Impressive as always. A questions just to complete the info on the article.

is the transparency information encoded on the frame.png file?
eg the frame is opaque and the white rect in the center has a transparency of 160 attach to its pixels and that transparency translates as the transparent parts on the window or is there some other kind of pre-rendering going on? Usual multiplying all pixels with a transparent value avoiding costly calculation later on or what windows pre-multiplied window.


Are the shadows something along the line of a brush or a complete image that already has shadow on all the right places?

Thank you.

PS. sometimes I can be very thick so slap me around a bit if you think I missed something obvious.

[sysrpl]

Taazz,

All good questions. Although it's totally possible to draw the frame and shadows using ISurface commands, sometimes it's just more convenient to draw or edit graphical elements in an external paint program and load them as pngs, especially if they are static or don't need animation.

In this case I am using pngs images with an alpha channel. The alpha channel allows pixels to have varying levels of transparency. So to answer your question, yes transparency information is encoded in the png image files. Here is what the inner and frame pngs looks like in image editor:





Anyone familiar with Photoshop (I prefer Paintshop or Gimp personally) should recognize the checkerboard pattern as the standard background transparency pattern. From this close up of one of the frame corners (pictured below) you can see that transparency isn't always on or off, rather it can be various levels in between, and in programs using Cross Codebot this applies as well. That is, when you draw vectors or paint images you can get pixels of varying transparency levels if you so choose.

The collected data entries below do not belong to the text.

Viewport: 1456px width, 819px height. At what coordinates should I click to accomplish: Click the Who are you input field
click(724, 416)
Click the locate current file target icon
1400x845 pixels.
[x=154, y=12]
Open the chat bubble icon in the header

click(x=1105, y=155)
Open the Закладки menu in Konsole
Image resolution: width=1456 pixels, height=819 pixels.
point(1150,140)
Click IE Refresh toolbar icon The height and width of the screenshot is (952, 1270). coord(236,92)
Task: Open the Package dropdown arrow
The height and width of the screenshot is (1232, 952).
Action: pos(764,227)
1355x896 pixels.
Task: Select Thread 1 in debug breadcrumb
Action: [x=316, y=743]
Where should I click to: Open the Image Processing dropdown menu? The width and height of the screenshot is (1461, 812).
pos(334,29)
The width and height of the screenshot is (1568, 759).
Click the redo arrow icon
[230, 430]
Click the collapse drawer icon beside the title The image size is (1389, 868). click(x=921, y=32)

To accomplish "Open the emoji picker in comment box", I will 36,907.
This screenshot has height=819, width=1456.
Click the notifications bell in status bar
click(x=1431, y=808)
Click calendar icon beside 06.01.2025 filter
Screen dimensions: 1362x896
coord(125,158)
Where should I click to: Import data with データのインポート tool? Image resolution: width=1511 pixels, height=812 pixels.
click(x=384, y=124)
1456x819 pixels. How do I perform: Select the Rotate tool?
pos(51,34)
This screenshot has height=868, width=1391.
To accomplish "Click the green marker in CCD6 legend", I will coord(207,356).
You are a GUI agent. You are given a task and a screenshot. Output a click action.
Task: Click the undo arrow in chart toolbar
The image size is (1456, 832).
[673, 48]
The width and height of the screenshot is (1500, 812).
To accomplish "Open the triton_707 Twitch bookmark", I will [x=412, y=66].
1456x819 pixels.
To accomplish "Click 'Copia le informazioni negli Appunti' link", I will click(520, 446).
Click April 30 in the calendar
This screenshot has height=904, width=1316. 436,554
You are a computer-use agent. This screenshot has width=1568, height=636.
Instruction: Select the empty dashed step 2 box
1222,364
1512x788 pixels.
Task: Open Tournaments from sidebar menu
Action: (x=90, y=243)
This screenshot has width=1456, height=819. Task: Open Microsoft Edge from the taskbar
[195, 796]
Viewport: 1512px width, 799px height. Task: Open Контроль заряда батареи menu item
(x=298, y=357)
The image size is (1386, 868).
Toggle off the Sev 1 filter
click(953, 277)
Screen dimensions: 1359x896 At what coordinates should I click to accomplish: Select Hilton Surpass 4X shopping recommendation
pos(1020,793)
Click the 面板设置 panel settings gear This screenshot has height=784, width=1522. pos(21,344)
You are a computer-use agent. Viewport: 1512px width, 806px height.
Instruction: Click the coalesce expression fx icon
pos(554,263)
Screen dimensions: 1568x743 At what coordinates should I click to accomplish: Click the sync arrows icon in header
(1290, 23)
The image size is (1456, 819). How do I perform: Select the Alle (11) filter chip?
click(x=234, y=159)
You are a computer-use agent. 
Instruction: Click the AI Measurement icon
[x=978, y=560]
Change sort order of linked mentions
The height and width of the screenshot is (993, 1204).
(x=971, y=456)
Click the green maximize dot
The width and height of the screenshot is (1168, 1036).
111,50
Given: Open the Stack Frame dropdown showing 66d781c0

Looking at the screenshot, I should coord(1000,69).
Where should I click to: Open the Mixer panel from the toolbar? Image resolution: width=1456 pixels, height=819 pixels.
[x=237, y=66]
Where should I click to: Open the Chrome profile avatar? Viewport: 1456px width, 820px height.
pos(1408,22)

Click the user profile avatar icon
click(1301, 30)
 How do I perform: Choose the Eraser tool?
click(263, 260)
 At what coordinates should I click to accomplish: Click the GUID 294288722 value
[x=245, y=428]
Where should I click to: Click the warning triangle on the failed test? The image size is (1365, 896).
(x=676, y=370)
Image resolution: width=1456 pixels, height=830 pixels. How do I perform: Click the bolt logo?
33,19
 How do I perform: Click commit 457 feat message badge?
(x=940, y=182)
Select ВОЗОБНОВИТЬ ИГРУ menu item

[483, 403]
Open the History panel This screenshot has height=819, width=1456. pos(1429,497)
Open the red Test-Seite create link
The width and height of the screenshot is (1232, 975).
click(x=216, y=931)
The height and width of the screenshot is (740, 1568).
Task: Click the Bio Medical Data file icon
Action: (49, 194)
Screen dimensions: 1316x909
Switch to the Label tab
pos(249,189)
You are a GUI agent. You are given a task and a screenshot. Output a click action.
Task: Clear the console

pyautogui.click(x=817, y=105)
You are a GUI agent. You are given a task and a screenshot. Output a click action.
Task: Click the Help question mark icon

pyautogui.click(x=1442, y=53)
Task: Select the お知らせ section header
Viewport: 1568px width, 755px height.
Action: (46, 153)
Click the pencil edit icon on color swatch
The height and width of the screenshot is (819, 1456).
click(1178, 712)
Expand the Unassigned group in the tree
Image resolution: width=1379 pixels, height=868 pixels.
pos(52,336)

Now, regarding image pixel pre multiplication, which is something you mentioned, yes some drawing APIs require it. The good news is Cross Cobebot IBitmap (FFrame is an IBitmap, along with FInner and FOuter) will detect this and correctly pre multiply pixels for you, so it's nothing anyone ever needs to know about. This is a one time thing that will sometimes happen when an image is loaded. As such, most people won't even know what pixel pre-multiplication is. Here is my quick definition:

Pixel pre multiplication: To darken image pixels red, green, and blue values based on the alpha. The simple formula is a = pixel.alpha / high(byte); pixel.red = round(pixel.red * a); pixel.green = round(pixel.green * a); pixel.blue = round(pixel.blue * a);

Obviously this formula isn't applied each time an image is loaded or saved, otherwise all pixels with an alpha value of less than high(byte) or 255 would eventually all become black. Rather there is some intelligence going on behind the scenes to determine if the formula should be applied to an image, and the user (programmer) will have no knowledge of this, as it should be in a properly designed API.

I hope this answers your questions.

[zerob]

Somehow i can't send you a private message, but do you know when you release this library? It looks simply amazing and i want to try it.

[sysrpl]

Somehow i can't send you a private message, but do you know when you release this library? It looks simply amazing and i want to try it.

My apologies zerob, I changed the baord settings to allow newly registered users to send and receive private messages.

I've also sent you a message with the git server information for your account. I look forward to seeing you on these forums.